Debt should mean opportunity
Now, that doesn’t mean that having debt isn’t a big responsibility, because it is. But the circumstances have changed just a bit, haven’t they? It’s important to recognize that fact. It’s also important to understand the kind of debt that you’re carrying and paying for every month. When you make that analysis, you see the debt for what it is, and the opportunity it represents in your life.
For instance, as an active real estate investor, some debt is a necessity if it helps you to get into a property you otherwise wouldn’t be able to. This is true if you’re just starting out with your first PPR or your first reno, or even you’re buying your third block of flats. Buying a positively cash flowing property or a chunk money deal is using debt wisely. And, from a tax perspective, interest on investment property debt is tax deductible. This is very important because it helps you keep more of your passive income in your pocket!
On the other side of things, if your debt is from too much personal spending on your credit card or you went out and got yourself a fancy car with no money down, well, then you’ve got a big problem. That’s the kind of debt you want to eliminate from your life. That’s the kind of debt that turns you into a slave for life, isn’t it? By no means do you want to carry that kind of debt!

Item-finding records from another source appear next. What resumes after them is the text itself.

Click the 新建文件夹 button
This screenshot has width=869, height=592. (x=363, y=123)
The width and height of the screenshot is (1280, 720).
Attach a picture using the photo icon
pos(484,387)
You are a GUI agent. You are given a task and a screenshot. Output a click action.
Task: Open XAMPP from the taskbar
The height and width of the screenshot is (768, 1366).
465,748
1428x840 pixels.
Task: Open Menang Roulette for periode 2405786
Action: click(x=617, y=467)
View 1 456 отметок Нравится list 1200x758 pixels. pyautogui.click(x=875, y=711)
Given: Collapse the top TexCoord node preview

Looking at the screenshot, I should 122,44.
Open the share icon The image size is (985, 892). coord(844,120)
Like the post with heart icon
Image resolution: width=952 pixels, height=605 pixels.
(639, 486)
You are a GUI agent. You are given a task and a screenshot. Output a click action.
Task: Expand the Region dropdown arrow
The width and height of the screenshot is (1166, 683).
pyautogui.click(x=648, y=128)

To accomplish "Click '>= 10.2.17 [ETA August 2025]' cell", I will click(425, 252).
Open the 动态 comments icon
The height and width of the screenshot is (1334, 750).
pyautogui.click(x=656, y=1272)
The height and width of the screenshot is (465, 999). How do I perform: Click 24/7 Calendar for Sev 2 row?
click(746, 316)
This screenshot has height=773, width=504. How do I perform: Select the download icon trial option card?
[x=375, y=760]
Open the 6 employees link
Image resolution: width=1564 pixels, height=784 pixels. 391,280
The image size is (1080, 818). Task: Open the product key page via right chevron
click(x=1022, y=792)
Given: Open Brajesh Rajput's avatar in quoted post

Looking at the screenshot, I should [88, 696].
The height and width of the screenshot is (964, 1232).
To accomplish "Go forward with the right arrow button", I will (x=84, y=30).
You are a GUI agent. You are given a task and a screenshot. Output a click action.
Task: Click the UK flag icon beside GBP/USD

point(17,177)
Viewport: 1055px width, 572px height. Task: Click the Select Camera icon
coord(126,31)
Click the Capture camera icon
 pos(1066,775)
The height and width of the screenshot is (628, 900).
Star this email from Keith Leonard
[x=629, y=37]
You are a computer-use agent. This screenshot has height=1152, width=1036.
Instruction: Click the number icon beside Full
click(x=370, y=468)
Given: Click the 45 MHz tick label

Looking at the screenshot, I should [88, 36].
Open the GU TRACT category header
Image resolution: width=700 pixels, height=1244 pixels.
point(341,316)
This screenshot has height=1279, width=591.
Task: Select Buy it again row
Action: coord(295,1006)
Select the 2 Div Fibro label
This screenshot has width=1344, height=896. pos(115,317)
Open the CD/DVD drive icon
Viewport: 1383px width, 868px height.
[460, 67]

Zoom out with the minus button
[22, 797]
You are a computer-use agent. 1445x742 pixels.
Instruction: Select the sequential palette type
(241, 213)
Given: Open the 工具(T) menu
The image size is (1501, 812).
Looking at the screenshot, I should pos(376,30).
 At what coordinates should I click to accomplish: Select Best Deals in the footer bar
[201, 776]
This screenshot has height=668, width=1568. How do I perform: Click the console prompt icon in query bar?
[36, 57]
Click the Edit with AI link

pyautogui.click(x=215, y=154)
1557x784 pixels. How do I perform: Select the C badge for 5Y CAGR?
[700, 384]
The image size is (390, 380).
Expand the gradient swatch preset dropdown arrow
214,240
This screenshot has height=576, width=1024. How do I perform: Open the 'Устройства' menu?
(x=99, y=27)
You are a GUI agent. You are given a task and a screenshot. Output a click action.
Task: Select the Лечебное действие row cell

What’s your income threshold?
So when you talk about paying debt off as opposed to doing something else with the money, it’s important to realize what kind of debt you’re carrying and why. There is a threshold that I like to reach before I begin to think about paying off any large chunks of mortgage debt on my properties. That threshold has to do with your current income level. Remember why you got into real estate investing in the first place. A big part of setting yourself free from your old job and your old life is about replacing your income three or four times over so you’re not worried about income anymore.
That income replacement level is a very important benchmark to establish and to reach before you begin to pay down your property debt. After all, putting your income worries behind you is why you’re investing in real estate, isn’t it? Once you’ve replaced your income three or four times, then you can begin to think of reducing the mortgage debt on your properties.
More than one right answer
But how should you go about it? Since the debt on your investment properties gives you a tax break, you don’t want to eliminate too much of that too soon. At the same time, you are subject to changes in the interest rates on your debt. Today, we’re in a falling interest rate environment. That means that the cost of borrowing money is cheap and more affordable.
However, when the interest rates begin to rise–and they will at some point–the debt service on your portfolio mortgages will also rise. From that perspective, it does make some sense to pay down your mortgage debt while the interest rates are lower. But what’s the best way to do that?
The answer is that it will depend on several factors. Let’s assume that you’ve reached your income goals and that your income worries are behind you. Let’s also assume that you have put the proper structures in place to protect you portfolio. Other factors to consider are things like how much has your portfolio increased in value? What other tax-deductions do you have to offset your income? How many properties do you have that are simply breaking even but have substantial equity?
Other factors include how much your passive income has surpassed your goals and how comfortable you are carrying debt, even if it’s good debt. Some people just don’t sleep well with debt in their portfolio. That’s a personal thing and is certainly a valid concern. If that’s the case, you can painlessly access your passive income to systematically reduce your portfolio debt.
For example, if your income replacement goal was four times and you’re now earning five or more times your old income, then you can use some of the “excess” income to pay down a mortgage on one or more properties. You don’t feel any effects of those payments because you’re already set for income. Not only that, but if you pay on the mortgage fortnightly instead of monthly—you’re not paying any more, you’re just paying it every two weeks—then you will cut the payoff time by something like 40 per cent!
You can also access equity chunks to pay off debt. Say, for example, you have a property or two with minimal positive cash flow but you have quite a bit of equity in the property. You can sell that property and use the money to payoff the debt on some of your higher cash flowing properties. This will not only increase your monthly income, but will streamline your portfolio while reducing your debt load.
Of course, there are more considerations that will be a part of your personal situation. It’s important to maintain your income needs, protect your assets and keep your own tax position in mind. The right answer involves all of these things and more, and we will talk about those soon.